Jules Hackett is an multimedia artist based in Dublin. He works with installations, digital media and live visuals. He’s currently undertaking an MA in digital art in the National College of Art & Design.

Paddy Cahill is a documentary director based in Dublin. Since graduating in 2006 from IADT, he has worked the past two years for ‘Mind the Gap Films’. He has just completed a short documentary on the Irish Times cartoonist Tom Matthews which is currently doing the festival circuit.

The music video for the band ‘the 202s’ is a frame by frame animation using a technique called rotoscoping. This process firstly involved shooting and editing video of the band. Once projected onto a surface from above, we went about drawing and photographing just under 3000 frames using 11 phonebooks in total. The video has recently been nominated for an Irish Music Video Award.

Live performance by: Benjamin Seror

Benjamin Seror (Lives and works in Paris) His work underlines links of non communication in his practices of drawing, music or writing. He aims to understand their specificities and extract possible uses. Any shape, object, colour or people produces an incalculable number of pieces of information. From anecdote to History, they reveal, their own temporalities, according to their rules. Many pieces of information echo together, others fade away. The question remains, how long this silence will keep on going, and, if the absence of understanding is necessary for understanding.

The complete story of Marina Bay
A theoretic solo-opera about the dangers of living on a volcano island.
by Benjamin Seror after a sculpture of Grégory Cuquel.

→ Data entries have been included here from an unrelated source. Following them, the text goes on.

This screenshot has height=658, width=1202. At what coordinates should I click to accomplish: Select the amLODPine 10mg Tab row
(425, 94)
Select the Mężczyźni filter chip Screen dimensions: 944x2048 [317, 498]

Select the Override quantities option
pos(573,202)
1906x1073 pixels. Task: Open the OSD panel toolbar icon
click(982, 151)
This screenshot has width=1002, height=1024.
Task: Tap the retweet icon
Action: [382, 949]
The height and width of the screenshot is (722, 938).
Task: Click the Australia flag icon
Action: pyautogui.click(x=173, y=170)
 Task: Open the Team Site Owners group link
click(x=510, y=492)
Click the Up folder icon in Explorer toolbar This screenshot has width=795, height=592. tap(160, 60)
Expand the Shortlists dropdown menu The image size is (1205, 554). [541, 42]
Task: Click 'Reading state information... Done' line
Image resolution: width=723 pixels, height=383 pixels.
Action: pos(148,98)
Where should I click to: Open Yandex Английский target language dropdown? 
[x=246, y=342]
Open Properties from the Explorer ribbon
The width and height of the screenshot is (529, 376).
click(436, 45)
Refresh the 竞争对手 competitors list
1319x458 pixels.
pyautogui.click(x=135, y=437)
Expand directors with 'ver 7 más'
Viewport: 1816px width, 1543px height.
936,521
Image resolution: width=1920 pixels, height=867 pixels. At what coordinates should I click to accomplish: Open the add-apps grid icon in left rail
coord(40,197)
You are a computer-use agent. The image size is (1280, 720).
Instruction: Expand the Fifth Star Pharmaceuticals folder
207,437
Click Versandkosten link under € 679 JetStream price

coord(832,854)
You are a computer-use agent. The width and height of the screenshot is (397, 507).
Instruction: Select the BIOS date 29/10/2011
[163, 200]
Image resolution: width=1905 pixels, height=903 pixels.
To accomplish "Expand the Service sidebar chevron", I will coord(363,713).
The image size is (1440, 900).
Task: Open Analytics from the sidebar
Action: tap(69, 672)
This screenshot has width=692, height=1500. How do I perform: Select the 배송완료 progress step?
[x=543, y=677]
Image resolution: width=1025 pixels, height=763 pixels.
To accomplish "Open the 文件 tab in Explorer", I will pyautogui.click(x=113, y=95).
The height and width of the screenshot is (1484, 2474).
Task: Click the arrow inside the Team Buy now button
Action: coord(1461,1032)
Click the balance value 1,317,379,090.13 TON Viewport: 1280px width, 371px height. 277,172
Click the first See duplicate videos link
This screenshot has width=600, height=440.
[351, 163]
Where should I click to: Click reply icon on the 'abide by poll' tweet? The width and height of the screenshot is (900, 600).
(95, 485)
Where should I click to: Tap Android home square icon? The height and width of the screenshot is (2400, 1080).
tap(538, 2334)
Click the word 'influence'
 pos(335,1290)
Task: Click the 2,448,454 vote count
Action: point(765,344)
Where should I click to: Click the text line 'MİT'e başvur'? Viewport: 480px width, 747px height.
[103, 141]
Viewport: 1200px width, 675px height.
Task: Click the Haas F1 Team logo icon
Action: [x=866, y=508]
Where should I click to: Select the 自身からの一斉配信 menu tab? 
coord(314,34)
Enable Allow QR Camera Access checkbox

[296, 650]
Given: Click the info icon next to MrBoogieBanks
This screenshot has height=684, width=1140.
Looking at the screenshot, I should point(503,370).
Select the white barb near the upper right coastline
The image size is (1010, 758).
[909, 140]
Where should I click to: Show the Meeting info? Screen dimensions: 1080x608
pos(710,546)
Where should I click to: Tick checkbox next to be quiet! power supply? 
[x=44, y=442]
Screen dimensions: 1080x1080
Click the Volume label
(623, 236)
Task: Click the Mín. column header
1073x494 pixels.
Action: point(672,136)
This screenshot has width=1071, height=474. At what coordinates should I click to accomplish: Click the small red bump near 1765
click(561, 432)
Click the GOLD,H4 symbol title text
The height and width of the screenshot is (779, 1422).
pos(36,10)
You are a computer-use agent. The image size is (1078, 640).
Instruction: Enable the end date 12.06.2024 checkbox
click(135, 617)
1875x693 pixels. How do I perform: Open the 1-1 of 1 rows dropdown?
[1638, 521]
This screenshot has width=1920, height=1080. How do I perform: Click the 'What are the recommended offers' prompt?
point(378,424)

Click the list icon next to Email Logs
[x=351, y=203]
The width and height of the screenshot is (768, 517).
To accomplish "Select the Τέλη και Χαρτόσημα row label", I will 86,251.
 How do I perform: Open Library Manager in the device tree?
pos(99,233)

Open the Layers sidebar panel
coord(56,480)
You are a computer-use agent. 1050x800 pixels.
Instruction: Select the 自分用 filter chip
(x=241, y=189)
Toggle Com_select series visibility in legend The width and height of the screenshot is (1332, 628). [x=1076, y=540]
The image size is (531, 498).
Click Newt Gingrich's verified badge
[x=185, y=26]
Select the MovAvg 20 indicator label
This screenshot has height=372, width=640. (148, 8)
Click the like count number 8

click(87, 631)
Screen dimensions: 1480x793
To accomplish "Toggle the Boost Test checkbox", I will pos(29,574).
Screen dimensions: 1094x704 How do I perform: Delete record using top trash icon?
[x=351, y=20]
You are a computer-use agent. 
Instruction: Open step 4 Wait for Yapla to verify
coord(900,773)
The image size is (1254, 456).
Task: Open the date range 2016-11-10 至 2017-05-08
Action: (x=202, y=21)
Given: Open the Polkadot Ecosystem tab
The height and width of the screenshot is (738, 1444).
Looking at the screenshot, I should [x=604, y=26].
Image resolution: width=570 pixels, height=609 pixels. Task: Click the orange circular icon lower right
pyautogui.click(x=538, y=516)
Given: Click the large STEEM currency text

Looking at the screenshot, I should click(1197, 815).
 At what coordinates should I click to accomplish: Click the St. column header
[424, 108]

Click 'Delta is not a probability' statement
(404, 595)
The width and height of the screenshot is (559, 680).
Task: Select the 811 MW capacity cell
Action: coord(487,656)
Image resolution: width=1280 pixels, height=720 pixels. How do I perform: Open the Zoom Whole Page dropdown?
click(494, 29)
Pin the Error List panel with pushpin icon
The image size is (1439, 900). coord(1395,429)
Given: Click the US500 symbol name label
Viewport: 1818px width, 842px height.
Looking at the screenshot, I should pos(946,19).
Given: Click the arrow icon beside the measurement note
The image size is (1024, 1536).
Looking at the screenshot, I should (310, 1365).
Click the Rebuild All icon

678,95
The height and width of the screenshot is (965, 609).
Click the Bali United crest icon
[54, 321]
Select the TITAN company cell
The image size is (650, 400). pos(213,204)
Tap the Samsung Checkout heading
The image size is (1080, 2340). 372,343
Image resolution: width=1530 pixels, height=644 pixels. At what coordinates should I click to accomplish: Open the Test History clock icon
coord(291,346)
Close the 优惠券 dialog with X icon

Marina Bay is a small island where the sculptor Gregory Cuquel discovered how fascinating a volcano can be. After few weeks on he Island, back in his studio, he built, in one illuminated night, a replica of the volcano he saw on the Island. At this point of this story, the theoretic opera will be a way to analyze the different faces of volcano across many legends and figures to solve this question, can a love song touch a volcano.